Between January and December 2017, 165 consecutive adults patients who underwent minimally invasive valve surgery by the same team of surgeons were divided into two cohorts based on the type of cardioplegia administered during surgery: (I) single-dose DNC (DNC group, n=76, male 41, female 35) used in patients from May to December 2017, and (II) intermittent standard whole blood cardioplegia based on St. Thomas solution (SBC group, n=89, male 45, female 44) used in patients from January to April, 2017. There were 123 patients (54 in the DNC group, 69 in the SBC group) who underwent mitral valve replacement or mitral valvuloplasty at 30 degrees in the left supine position and the surgical access was gained through the 4th intercostal with a thoracoscope. There were 35 patients (20 in the DNC group, 15 in the SBC group) who underwent aortic valve replacement in the supine position with the surgical access being gained through an “L” suprasternal incision. There were 7 patients (2 in the DNC group, 5 in the SBC group) who underwent double valve replacement at the supine position with the surgical access being gained through an “L” suprasternal incision.
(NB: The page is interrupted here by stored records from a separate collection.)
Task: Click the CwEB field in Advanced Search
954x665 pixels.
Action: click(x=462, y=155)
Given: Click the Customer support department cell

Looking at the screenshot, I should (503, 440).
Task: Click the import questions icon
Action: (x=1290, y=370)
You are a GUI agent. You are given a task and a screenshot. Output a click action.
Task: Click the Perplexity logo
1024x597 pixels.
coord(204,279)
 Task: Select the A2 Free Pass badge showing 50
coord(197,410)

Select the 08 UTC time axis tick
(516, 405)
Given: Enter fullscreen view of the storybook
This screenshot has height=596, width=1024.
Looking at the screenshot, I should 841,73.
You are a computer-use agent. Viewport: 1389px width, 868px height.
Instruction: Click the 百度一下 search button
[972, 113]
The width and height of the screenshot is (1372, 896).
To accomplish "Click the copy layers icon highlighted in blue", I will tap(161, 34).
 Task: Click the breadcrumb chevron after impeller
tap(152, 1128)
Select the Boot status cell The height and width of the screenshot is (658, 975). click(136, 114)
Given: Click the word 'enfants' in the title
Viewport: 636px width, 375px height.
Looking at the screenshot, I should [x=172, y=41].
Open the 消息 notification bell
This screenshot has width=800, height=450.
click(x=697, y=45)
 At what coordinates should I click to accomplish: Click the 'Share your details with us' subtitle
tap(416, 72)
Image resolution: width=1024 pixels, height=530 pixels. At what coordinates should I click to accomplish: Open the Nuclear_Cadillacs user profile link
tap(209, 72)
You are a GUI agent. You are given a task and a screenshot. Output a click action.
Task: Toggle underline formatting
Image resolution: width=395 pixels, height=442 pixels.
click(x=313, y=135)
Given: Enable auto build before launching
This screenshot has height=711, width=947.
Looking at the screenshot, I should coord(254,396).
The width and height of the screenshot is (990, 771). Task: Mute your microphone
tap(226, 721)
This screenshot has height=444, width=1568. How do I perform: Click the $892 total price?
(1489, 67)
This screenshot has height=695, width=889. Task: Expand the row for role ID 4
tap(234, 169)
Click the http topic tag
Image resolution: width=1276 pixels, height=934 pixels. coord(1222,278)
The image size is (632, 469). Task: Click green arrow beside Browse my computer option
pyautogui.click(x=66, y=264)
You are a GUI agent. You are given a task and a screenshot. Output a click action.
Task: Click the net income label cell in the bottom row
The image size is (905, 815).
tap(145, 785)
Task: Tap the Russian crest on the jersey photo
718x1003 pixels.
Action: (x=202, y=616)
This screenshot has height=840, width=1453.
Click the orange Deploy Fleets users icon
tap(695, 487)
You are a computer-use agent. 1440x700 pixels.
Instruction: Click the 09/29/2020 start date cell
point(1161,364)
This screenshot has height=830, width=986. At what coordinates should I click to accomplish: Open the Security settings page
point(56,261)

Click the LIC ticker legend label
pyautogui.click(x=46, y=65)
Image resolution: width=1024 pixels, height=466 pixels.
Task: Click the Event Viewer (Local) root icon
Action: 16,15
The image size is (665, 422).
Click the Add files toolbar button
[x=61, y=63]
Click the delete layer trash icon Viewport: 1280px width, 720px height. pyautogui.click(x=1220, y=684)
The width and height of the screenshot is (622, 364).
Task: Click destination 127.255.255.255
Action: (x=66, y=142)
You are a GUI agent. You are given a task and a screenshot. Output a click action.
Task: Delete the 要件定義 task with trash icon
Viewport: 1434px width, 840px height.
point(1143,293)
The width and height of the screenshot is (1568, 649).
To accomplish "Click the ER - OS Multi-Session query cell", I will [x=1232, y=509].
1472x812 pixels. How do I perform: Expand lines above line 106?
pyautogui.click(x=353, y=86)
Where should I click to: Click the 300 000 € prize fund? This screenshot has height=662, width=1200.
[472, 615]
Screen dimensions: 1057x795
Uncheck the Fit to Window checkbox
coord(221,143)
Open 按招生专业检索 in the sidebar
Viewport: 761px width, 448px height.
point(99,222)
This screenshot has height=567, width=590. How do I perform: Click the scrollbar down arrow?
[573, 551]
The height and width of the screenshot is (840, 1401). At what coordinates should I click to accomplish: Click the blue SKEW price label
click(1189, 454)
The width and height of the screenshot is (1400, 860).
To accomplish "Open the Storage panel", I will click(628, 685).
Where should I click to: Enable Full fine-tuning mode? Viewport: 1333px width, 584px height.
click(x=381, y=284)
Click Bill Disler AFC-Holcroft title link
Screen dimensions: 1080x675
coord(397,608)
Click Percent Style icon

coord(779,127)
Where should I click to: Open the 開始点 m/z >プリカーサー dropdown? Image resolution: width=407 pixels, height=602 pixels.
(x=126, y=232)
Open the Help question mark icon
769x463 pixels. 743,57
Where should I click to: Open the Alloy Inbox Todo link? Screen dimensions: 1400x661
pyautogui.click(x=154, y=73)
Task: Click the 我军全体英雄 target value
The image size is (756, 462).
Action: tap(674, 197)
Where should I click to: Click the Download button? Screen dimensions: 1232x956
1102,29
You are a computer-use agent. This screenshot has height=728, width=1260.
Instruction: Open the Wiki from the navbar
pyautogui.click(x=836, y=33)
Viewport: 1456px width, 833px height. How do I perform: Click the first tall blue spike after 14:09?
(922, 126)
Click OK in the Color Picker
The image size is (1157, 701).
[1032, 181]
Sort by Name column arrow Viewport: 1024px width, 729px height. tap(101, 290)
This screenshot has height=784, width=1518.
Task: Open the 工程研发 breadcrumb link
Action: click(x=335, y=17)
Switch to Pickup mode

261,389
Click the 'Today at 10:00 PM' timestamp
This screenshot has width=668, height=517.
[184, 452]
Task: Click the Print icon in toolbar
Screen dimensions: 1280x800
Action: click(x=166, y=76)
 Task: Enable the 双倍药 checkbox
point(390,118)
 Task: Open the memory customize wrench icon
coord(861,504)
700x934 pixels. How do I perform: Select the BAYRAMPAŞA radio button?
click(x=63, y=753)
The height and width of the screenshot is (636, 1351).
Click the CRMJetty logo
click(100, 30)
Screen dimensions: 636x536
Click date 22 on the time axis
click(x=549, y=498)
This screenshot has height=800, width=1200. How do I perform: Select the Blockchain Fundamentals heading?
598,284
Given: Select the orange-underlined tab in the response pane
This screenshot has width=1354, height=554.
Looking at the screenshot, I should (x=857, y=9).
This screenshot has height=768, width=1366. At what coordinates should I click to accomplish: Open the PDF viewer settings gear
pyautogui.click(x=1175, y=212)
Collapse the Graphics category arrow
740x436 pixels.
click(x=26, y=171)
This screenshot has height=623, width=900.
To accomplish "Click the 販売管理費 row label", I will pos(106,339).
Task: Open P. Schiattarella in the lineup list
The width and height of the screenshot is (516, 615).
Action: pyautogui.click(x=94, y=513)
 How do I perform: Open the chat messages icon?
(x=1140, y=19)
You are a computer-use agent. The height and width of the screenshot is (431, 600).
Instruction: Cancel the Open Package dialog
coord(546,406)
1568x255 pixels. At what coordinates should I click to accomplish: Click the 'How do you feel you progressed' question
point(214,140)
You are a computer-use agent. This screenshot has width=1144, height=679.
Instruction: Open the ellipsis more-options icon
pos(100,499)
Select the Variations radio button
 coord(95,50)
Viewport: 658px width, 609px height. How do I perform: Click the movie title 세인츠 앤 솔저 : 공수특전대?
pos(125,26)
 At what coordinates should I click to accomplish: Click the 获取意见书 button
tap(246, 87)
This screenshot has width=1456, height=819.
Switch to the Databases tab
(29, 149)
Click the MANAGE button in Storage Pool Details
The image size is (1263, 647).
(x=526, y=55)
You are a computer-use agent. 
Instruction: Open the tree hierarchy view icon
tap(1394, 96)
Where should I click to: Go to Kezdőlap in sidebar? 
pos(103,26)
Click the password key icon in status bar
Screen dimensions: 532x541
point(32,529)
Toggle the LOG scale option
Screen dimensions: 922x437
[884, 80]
Anesthesia and cardiopulmonary bypass (CPB)
All patients were operated under intravenous inhalation general anesthesia and mild hypothermia CPB. The circuit was primed with 1,000 mL of Plasma-Lyte A (Baxter Healthcare, Deerfield, IL, USA), 1,000 mL of Gelofusine (4%, B/Braun), 150 mL of 20% mannitol, 500 international unit (IU) of heparin, 40 mL of methylprednisolone (Pfizer Manufacturing Belgium NV) and 20 g of albumin (20%, Instituto Grifols, S.A. Anticoagulation was established with an initial dose of 400 IU per kilogram of body weight which was injected into the central venous line before the initiation of CPB with a target activated clotting time over 480 seconds. Venous drainage was gained by a 24-F femoral vein drainage tube (Edwards, Edwards Lifesciences LLC, Irvine, CA, USA) with about 40 mmHg negative pressure. If venous drainage was unsatisfactory, another 15-F femoral artery tube (Medtronic, Medtronic inc, Minneapolis, MN, USA) would be inserted into the right internal jugular vein to assist the venous drainage. The arterial inflow was through the femoral artery by 16–20 F femoral artery cannula (Edwards, Edwards Lifesciences LLC, Draper, UT, USA) selected by the size of the patient’s femoral artery. The pump flows on the bypass were maintained at 20–2.4 L/min/m2, and the mean arterial pressure was maintained at 50–70 mmHg. Carbon dioxide field flooding was routinely employed to help expel gas from the heart just before off-clamp.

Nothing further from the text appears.